### DATASET RECORDS
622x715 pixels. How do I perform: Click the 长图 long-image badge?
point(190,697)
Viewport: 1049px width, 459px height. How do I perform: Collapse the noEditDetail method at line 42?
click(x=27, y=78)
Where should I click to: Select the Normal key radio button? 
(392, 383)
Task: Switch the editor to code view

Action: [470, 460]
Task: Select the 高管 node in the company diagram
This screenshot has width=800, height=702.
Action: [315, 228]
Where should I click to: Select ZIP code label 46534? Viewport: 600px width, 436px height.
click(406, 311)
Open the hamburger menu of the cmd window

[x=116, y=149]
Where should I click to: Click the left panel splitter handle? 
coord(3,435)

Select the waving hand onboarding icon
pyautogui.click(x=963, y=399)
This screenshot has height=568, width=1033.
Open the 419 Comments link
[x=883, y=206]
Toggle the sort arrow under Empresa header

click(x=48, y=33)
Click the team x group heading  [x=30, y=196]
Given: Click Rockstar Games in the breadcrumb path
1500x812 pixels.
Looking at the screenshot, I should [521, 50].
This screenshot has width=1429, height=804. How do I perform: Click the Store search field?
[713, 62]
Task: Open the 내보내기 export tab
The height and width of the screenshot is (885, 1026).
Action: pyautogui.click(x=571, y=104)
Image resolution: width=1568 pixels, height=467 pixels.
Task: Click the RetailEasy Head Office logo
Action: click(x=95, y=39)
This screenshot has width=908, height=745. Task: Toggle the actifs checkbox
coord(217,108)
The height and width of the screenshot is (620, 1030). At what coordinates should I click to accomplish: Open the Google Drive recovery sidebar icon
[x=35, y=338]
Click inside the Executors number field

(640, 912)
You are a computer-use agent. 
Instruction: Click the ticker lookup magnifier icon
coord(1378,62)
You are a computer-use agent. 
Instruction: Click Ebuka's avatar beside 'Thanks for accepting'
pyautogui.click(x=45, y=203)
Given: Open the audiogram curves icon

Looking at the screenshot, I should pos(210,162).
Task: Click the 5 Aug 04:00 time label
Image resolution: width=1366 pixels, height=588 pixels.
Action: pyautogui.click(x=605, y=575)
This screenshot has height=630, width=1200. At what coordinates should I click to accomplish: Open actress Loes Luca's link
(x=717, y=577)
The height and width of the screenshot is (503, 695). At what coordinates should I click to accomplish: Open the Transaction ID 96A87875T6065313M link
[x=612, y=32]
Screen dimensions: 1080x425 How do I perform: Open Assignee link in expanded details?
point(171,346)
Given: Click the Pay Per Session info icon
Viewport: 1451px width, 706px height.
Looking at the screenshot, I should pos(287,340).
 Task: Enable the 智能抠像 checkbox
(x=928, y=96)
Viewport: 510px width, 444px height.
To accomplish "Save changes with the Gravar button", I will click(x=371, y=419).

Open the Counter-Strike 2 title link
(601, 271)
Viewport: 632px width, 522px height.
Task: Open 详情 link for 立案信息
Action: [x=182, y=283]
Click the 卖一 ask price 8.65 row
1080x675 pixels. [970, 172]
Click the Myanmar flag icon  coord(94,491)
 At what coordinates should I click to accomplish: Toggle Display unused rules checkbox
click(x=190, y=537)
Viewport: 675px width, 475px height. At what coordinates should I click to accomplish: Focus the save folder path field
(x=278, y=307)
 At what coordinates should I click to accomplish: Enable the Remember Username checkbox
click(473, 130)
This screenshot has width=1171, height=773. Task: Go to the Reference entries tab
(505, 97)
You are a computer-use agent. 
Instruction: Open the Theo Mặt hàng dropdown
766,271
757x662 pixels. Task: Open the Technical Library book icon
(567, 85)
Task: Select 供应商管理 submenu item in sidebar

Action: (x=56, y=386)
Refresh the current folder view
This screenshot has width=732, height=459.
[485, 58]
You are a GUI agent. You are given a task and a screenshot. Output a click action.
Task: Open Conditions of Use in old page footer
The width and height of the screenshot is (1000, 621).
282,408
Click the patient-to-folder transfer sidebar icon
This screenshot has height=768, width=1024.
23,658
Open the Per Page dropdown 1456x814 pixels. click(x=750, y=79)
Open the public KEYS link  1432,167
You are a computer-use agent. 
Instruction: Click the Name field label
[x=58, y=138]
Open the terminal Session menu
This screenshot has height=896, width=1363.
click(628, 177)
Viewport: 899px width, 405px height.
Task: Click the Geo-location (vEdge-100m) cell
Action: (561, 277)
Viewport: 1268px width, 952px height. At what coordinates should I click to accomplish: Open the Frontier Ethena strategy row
######
* EXERCISE OBJECTIVE
Take the lines from the first line of the listing to the line containing "Task: Select the". Please print them exactly, ends included, with nothing else.

* ANSWER SPACE
622x715 pixels. How do I perform: Click the 长图 long-image badge?
point(190,697)
Viewport: 1049px width, 459px height. How do I perform: Collapse the noEditDetail method at line 42?
click(x=27, y=78)
Where should I click to: Select the Normal key radio button? 
(392, 383)
Task: Switch the editor to code view

Action: [470, 460]
Task: Select the 高管 node in the company diagram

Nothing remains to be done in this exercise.